---
name: book--patterns-of-enterprise-application-architecture--nano
description: >-
  PoEAA (Martin Fowler) — Minimal rules — essential one-liners only. Use when asked to apply PoEAA principles or review code against PoEAA standards.
origin: "github.com/ciembor/agent-rules-books (MIT)"
license: MIT
version: "1.0.0"
compatibility: "yamtam-engine >= 0.14.0"
---

# OBEY Patterns of Enterprise Application Architecture by Martin Fowler

## When to use

Use as a compact always-on compass for enterprise application pattern choices.

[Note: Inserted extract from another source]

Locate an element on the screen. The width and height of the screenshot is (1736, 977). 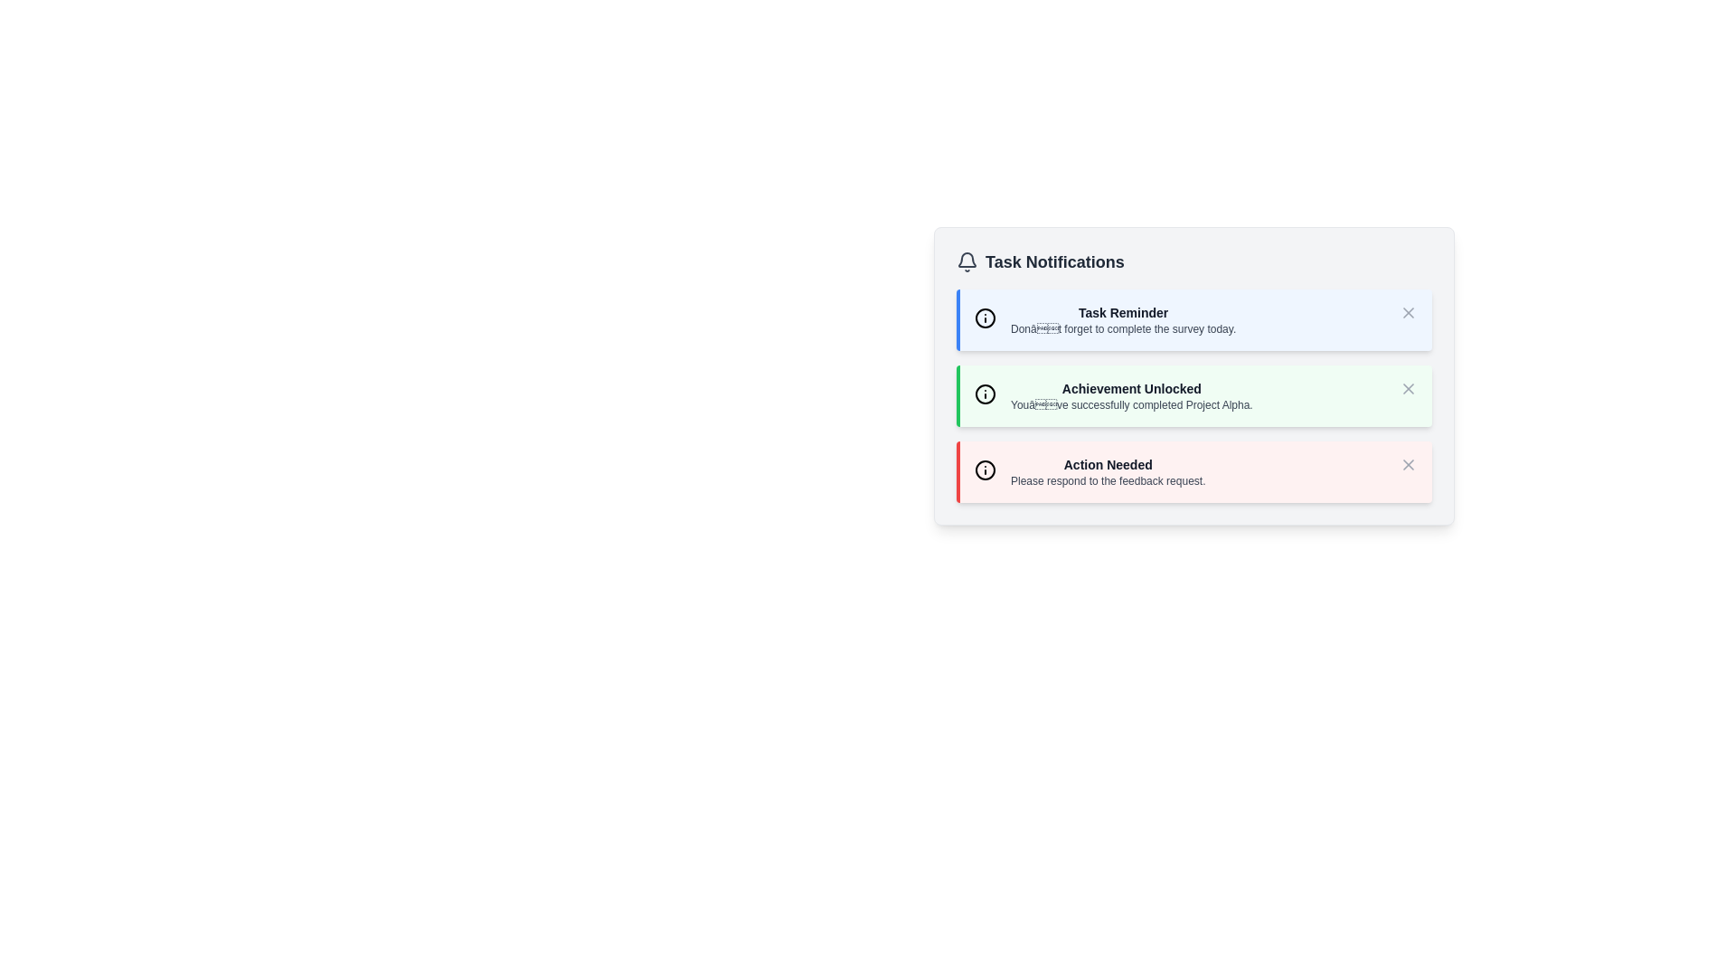
the close button located in the top-right corner of the 'Action Needed' notification card is located at coordinates (1408, 463).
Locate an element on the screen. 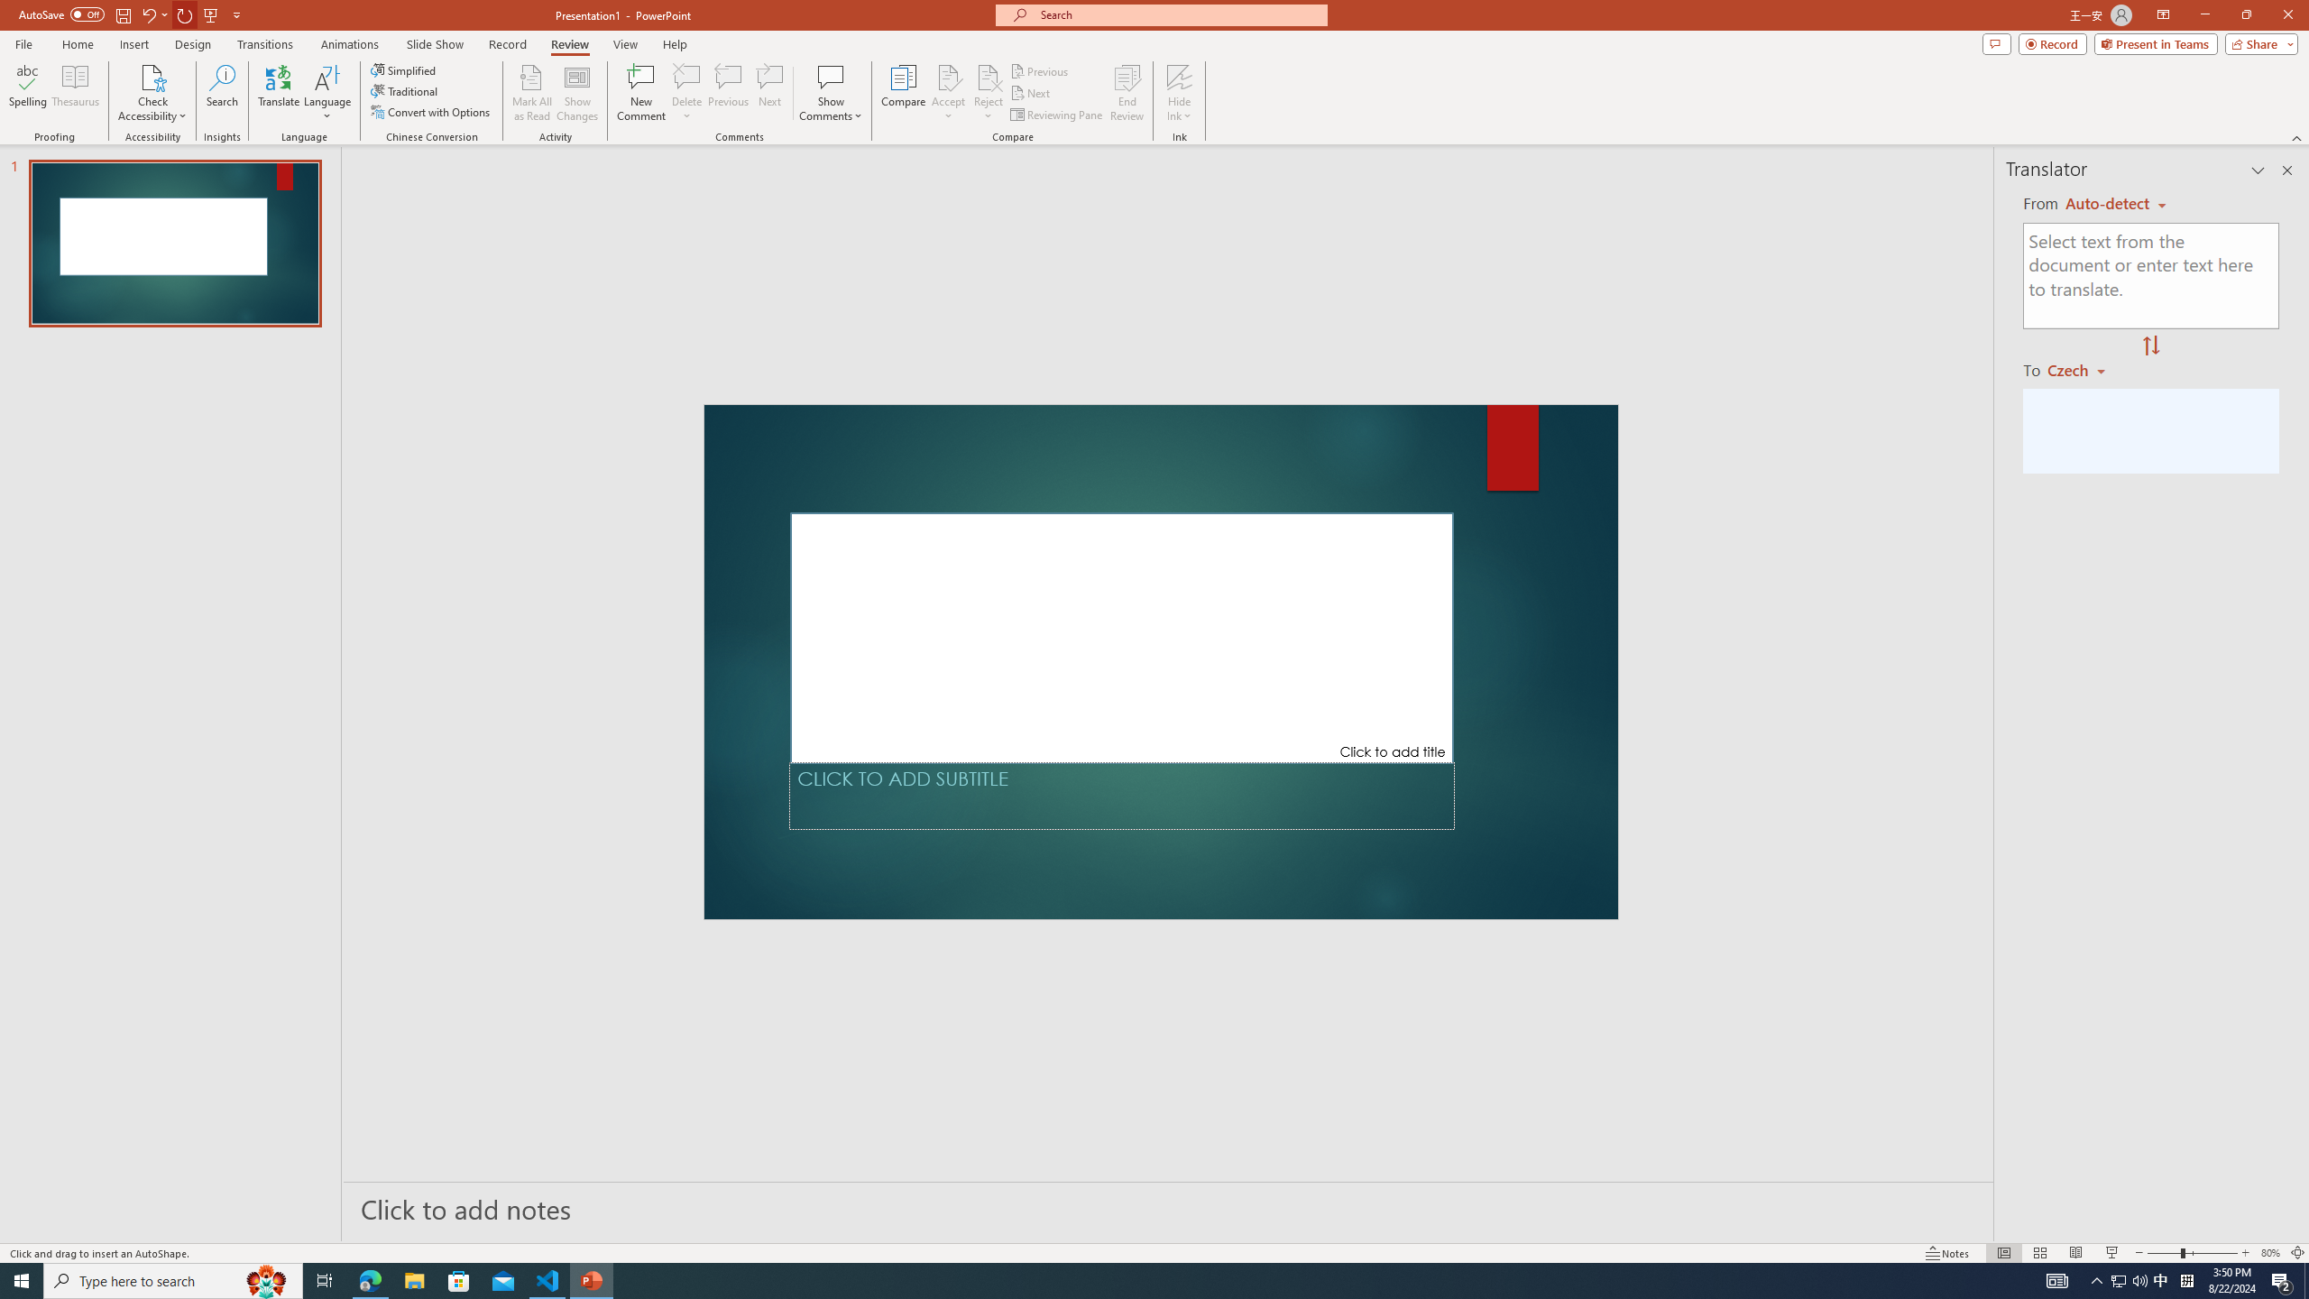 The width and height of the screenshot is (2309, 1299). 'Convert with Options...' is located at coordinates (430, 110).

## Primary bias to correct

Pattern reuse is not pattern choice. Make responsibilities, persistence, transactions, and remote boundaries explicit before naming a pattern.

## Decision rules

- Keep presentation/transport, application workflow, domain logic, data source interaction, transaction management, concurrency control, and integration boundaries logically separate.
- Choose the business logic pattern by complexity: Transaction Script for simple independent flows, Table Module for table-centered set logic, and Domain Model for rich behavior, invariants, identity, or lifecycle.
- Use Service Layer for use-case coordination and transaction orchestration without turning it into the default home for all domain behavior.
- Match persistence to coupling pressure: Repository/Data Mapper for domain separation, Gateway for record or table access, and Active Record only for simple persistence-coupled domains.
- Make Unit of Work, Identity Map, Lazy Load, transaction boundaries, and lock semantics visible before trusting ORM behavior.
- Keep presentation, DTOs, integration messages, vendor payloads, and serialization code free of business behavior.
- Treat remote boundaries as expensive and failure-prone: use coarse Remote Facade operations, DTO translation, explicit versioning, and partial-failure handling.
- Use session-state and base patterns only for concrete pressure; avoid fake layers, generic repositories, ORM-driven design, controller-centric workflows, and distributed-object illusions.

## Trigger rules

- If one class or layer owns UI, workflow, domain rules, SQL, transactions, and external calls, split responsibility before adding more patterns.
- If a simple Transaction Script grows duplication, invariants, or lifecycle decisions, revisit Domain Model and persistence pattern together.
- If repositories are table-shaped CRUD, models mirror tables in behavior-rich areas, or services only forward calls, check whether the database or ORM has captured the design.
- If lazy loading, duplicate identities, hidden writes, N+1 behavior, ad hoc saves, or unclear locks appear, define identity scope, Unit of Work, loading, and concurrency semantics explicitly.
- If a remote API is chatty, object-shaped, or leaks domain internals, redesign it as a coarse use-case boundary with DTO translation.

## Final checklist

- Right business logic and persistence pattern for actual complexity?
- Explicit layer, transaction, identity, loading, lock, session, and integration ownership?
- Business rules kept out of UI, DTOs, integration, and serialization?
- Remote boundary coarse, translated, version-aware, and failure-aware?